Bug #18464
openRUBY_INTERNAL_EVENT_NEWOBJ tracepoint causes an interpreter crash when combined with Ractors
Description
When a Ractor is created whilst a tracepoint for RUBY_INTERNAL_EVENT_NEWOBJ
is active (registered with rb_tracepoint_new
/rb_tracepoint_enabled
), the interpreter crashes with a null pointer dereference with the following backtrace:
[BUG] Segmentation fault at 0x0000000000000000
ruby 3.1.0p0 (2021-12-25 revision fb4df44d16) [x86_64-darwin20]
...
-- C level backtrace information -------------------------------------------
/Users/ktsanaktsidis/Code/zendesk/ruby/ruby(rb_print_backtrace+0xf) [0x10a15fadd] vm_dump.c:759
/Users/ktsanaktsidis/Code/zendesk/ruby/ruby(rb_vm_bugreport) vm_dump.c:1045
/Users/ktsanaktsidis/Code/zendesk/ruby/ruby(rb_vm_bugreport) (null):0
/Users/ktsanaktsidis/Code/zendesk/ruby/ruby(bug_report_end+0x0) [0x109f96b81] error.c:820
/Users/ktsanaktsidis/Code/zendesk/ruby/ruby(rb_bug_for_fatal_signal) error.c:820
/Users/ktsanaktsidis/Code/zendesk/ruby/ruby(sigsegv+0x52) [0x10a0be3a2] signal.c:964
/usr/lib/system/libsystem_platform.dylib(_sigtramp+0x1d) [0x7fff20934d7d]

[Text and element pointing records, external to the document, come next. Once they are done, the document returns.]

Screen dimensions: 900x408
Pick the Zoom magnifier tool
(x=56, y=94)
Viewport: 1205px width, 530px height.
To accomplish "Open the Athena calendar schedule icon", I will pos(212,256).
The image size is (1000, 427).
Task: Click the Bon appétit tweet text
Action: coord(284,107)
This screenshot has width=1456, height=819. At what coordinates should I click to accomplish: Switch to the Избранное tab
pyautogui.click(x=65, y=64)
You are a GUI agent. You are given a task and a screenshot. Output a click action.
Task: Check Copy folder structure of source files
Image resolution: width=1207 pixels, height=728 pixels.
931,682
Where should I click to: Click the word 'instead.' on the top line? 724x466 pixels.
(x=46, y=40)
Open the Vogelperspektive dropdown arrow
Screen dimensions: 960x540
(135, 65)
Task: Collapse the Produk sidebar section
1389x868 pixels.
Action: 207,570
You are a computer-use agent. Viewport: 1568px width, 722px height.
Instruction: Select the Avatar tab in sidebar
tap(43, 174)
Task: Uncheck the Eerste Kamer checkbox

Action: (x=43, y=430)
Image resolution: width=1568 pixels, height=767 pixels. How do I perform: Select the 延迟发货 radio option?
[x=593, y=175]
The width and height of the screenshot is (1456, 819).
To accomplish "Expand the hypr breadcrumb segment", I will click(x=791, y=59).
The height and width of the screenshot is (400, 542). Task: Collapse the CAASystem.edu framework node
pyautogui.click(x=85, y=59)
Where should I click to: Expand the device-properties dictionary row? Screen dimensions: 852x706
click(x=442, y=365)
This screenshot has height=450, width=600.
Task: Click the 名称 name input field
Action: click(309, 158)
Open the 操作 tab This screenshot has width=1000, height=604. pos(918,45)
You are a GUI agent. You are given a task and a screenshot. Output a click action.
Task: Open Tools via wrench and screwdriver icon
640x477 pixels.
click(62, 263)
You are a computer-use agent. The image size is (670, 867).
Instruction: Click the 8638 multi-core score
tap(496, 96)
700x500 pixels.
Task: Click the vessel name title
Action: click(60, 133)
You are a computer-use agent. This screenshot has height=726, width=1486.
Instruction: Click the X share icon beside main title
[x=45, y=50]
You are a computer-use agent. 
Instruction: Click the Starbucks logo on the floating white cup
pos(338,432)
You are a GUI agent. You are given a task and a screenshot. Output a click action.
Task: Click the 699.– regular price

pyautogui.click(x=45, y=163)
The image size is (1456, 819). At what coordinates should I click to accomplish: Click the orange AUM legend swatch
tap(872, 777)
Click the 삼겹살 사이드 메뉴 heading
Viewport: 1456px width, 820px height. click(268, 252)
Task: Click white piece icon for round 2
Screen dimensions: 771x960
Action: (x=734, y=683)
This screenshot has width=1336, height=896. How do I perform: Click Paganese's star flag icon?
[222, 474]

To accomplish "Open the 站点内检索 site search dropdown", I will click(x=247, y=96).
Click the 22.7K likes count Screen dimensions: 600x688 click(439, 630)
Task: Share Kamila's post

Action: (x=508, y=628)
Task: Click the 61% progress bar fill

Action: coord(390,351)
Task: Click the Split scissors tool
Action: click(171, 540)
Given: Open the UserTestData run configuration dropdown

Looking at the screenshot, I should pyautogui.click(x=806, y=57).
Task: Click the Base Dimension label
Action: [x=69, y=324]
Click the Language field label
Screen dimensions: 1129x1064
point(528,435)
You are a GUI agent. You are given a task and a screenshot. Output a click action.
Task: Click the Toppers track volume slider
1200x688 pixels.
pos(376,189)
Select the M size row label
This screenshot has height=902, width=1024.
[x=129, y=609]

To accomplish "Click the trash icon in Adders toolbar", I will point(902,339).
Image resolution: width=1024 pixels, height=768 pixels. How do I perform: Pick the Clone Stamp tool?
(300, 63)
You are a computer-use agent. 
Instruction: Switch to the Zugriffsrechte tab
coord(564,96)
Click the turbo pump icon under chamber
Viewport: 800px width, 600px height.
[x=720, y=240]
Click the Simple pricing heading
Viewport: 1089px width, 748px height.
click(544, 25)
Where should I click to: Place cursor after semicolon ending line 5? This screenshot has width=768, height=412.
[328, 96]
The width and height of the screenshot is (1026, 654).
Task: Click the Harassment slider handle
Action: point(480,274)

/Users/ktsanaktsidis/Code/zendesk/ruby/ruby(gc_event_hook_body+0x4) [0x109fb9d21] gc.c:2214
/Users/ktsanaktsidis/Code/zendesk/ruby/ruby(newobj_slowpath) gc.c:2486
/Users/ktsanaktsidis/Code/zendesk/ruby/ruby(newobj_slowpath_wb_unprotected) gc.c:2507
/Users/ktsanaktsidis/Code/zendesk/ruby/ruby(newobj_fill+0x0) [0x109fac92e] gc.c:2543
/Users/ktsanaktsidis/Code/zendesk/ruby/ruby(newobj_of0) gc.c:2553
/Users/ktsanaktsidis/Code/zendesk/ruby/ruby(newobj_of) gc.c:2552
/Users/ktsanaktsidis/Code/zendesk/ruby/ruby(rb_wb_unprotected_newobj_of) gc.c:2567
/Users/ktsanaktsidis/Code/zendesk/ruby/ruby(io_alloc+0x12) [0x109fd341c] io.c:1047
/Users/ktsanaktsidis/Code/zendesk/ruby/ruby(prep_io) io.c:8483
/Users/ktsanaktsidis/Code/zendesk/ruby/ruby(prep_stdio) io.c:8514
/Users/ktsanaktsidis/Code/zendesk/ruby/ruby(rb_io_prep_stdin) io.c:8532
/Users/ktsanaktsidis/Code/zendesk/ruby/ruby(thread_start_func_2+0xf7) [0x10a1058a7] thread.c:802
/Users/ktsanaktsidis/Code/zendesk/ruby/ruby(rb_native_cond_initialize+0x0) [0x10a1055fb] ./thread_pthread.c:1047
/Users/ktsanaktsidis/Code/zendesk/ruby/ruby(register_cached_thread_and_wait) ./thread_pthread.c:1099
/Users/ktsanaktsidis/Code/zendesk/ruby/ruby(thread_start_func_1) ./thread_pthread.c:1054
/usr/lib/system/libsystem_pthread.dylib(_pthread_start+0xe0) [0x7fff208ef8fc]
(full output is attached).
This seems to be because the new Ractor sets up stdio objects (rb_io_prep_stdin
et. al.), which in turn allocate Ruby objects, before rb_ec_initialize_vm_stack
is called to set up the initial stack frame.
I've attached a patch which works around this by not firing GC event hooks if there is no control frame on the execution context. The patch also includes a test which reproduces the issue using the objspace
extension; creating a Ractor within an ObjectSpace.trace_object_allocations
block is enough to trigger the crash. The patch seems to fix things, but if you folk prefer I can also try swapping around the order of prep_stdio
and rb_ec_initialize_vm_stack
.
Files
Updated by nobu (Nobuyoshi Nakada) 5 months ago
- Assignee set to ko1 (Koichi Sasada)
- Status changed from Open to Assigned
Updated by kjtsanaktsidis (KJ Tsanaktsidis) 14 days ago
Just checked, this is still an issue with 3.2.0-preview1. Is there any feedback on the patch I posted? Any other way you would suggest going about a solution? Thanks!